===== TEXT EXCERPT =====
This week, I’m talking to Maryyann Landlord, a CG Generalist at TikTok.
Maryyann has worked as an artist, animator, and developer at Fable Studio, Disney Research, and Hanson Robotics. She and I have worked on several VR and real-time projects together, and I’m excited to share our conversation about animation tools, technology, and more below.
Who are you?
I am an artist first, programmer second. I create experiences at the intersection of art and technology. For me, no matter the project, the concept and the story drive all the decisions.
What do you do?
I contribute to the entire pipeline from ideation to production (2D/3D), to prototyping in the engine. Currently I work as a Computer Graphics Generalist at TikTok, collaborating with Interaction Engineers, Designers, and AI Researchers to find innovative ways to integrate new fields of research.
What skills do you need to do what you do?
Having a wide breadth of skills is super helpful in my position, since I need to work between many different departments. This would include anything from 2D design to 3D CG pipeline to programming/prototyping.
=====
» **YOUR TASK**:
Answer these questions about the interview excerpt:
(a) At which three organizations has Maryyann worked as an artist, animator, and developer?
(b) What drives all her decisions, no matter the project?
(c) Which three kinds of colleagues does she collaborate with at TikTok?
===== DATA LINES =====
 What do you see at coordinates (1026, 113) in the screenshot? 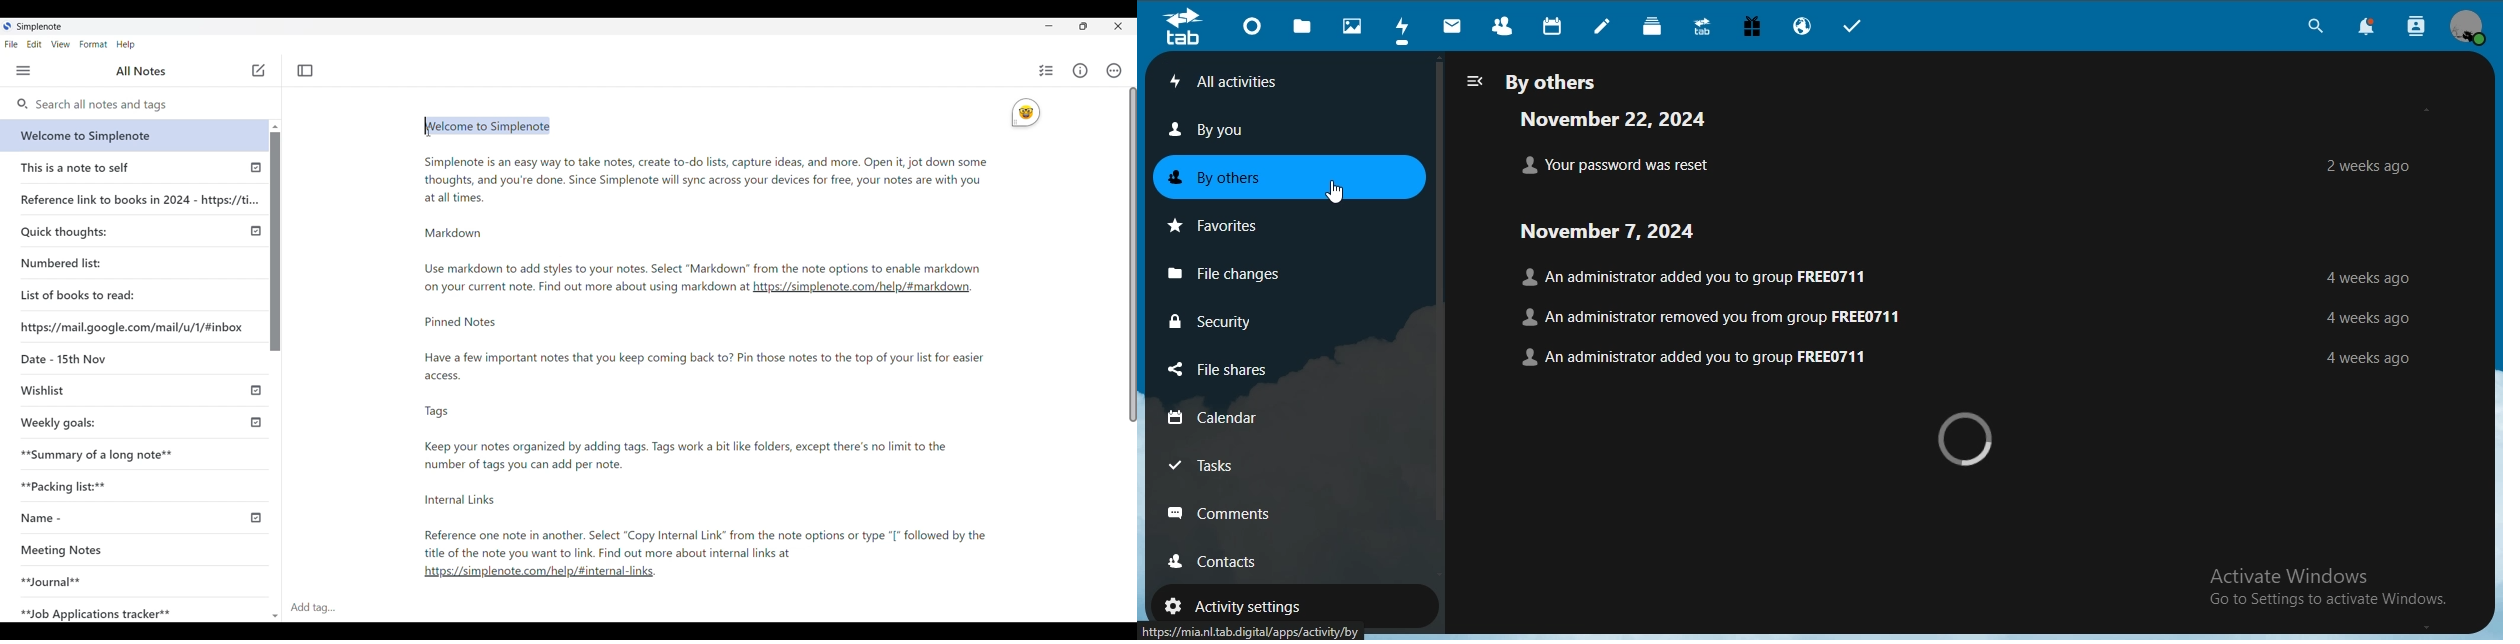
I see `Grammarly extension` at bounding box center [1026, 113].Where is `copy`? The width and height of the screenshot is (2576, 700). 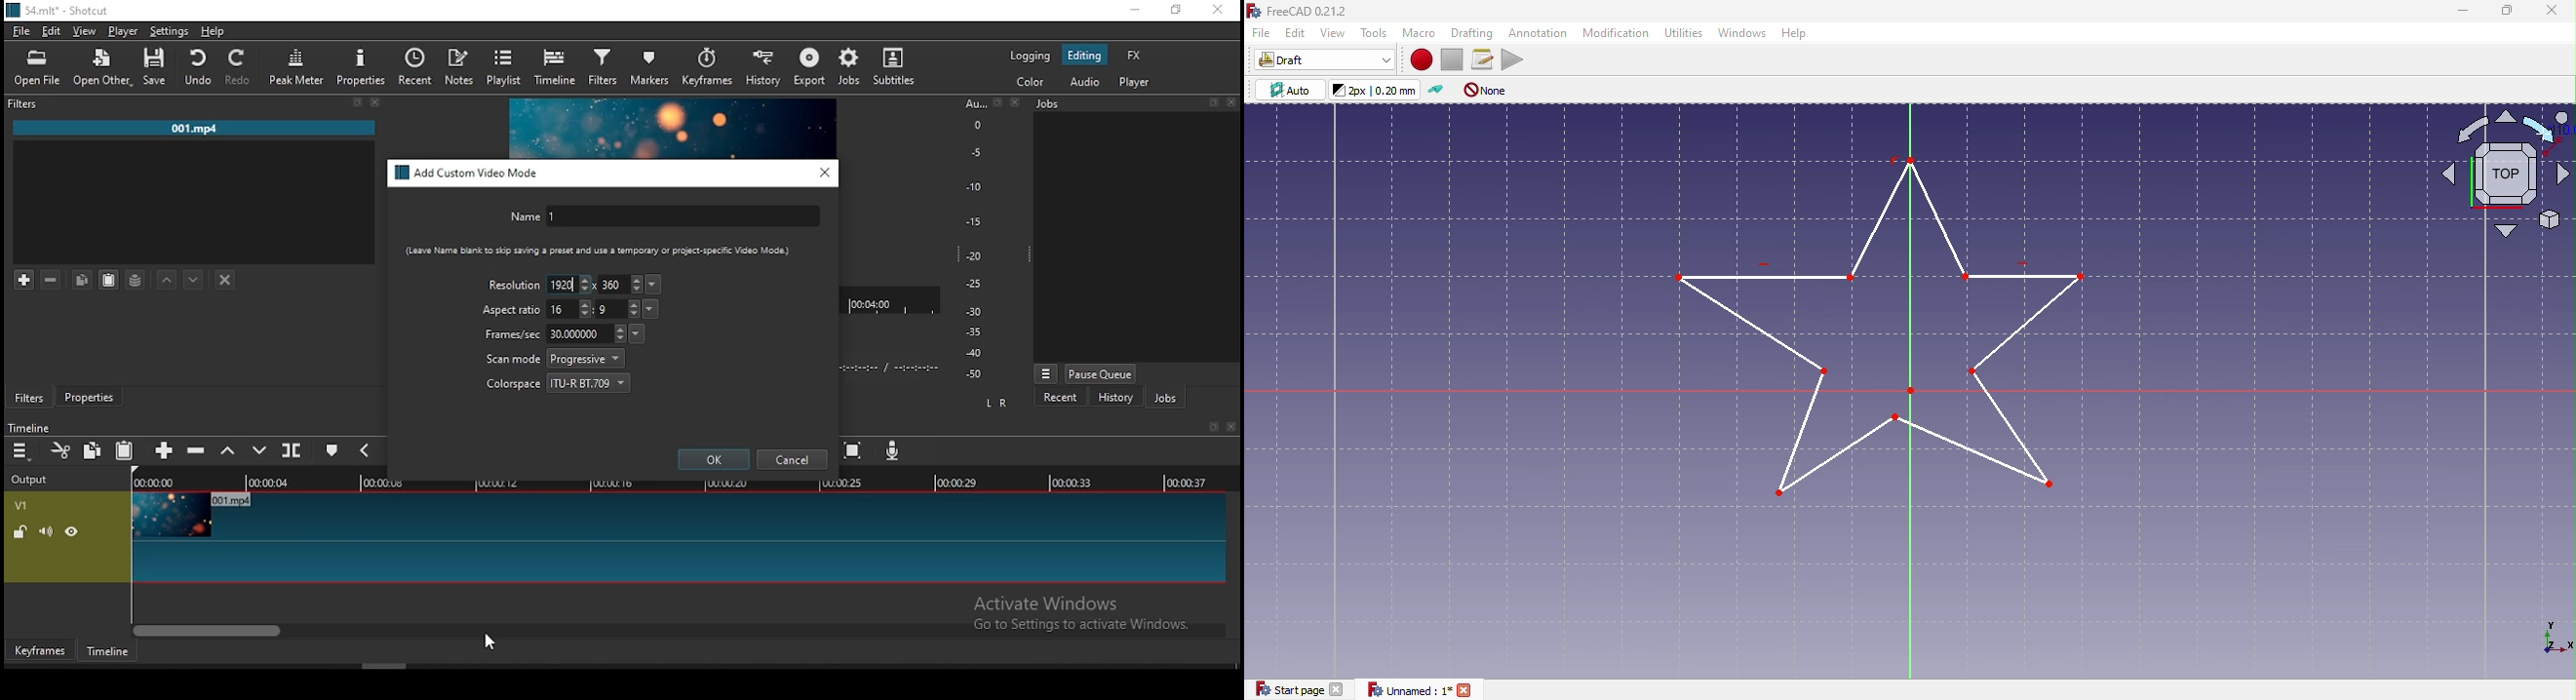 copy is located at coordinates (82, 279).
=====
» **ANSWER FOR THE TASK**:
(a) Fable Studio, Disney Research, and Hanson Robotics
(b) The concept and the story
(c) Interaction Engineers, Designers, and AI Researchers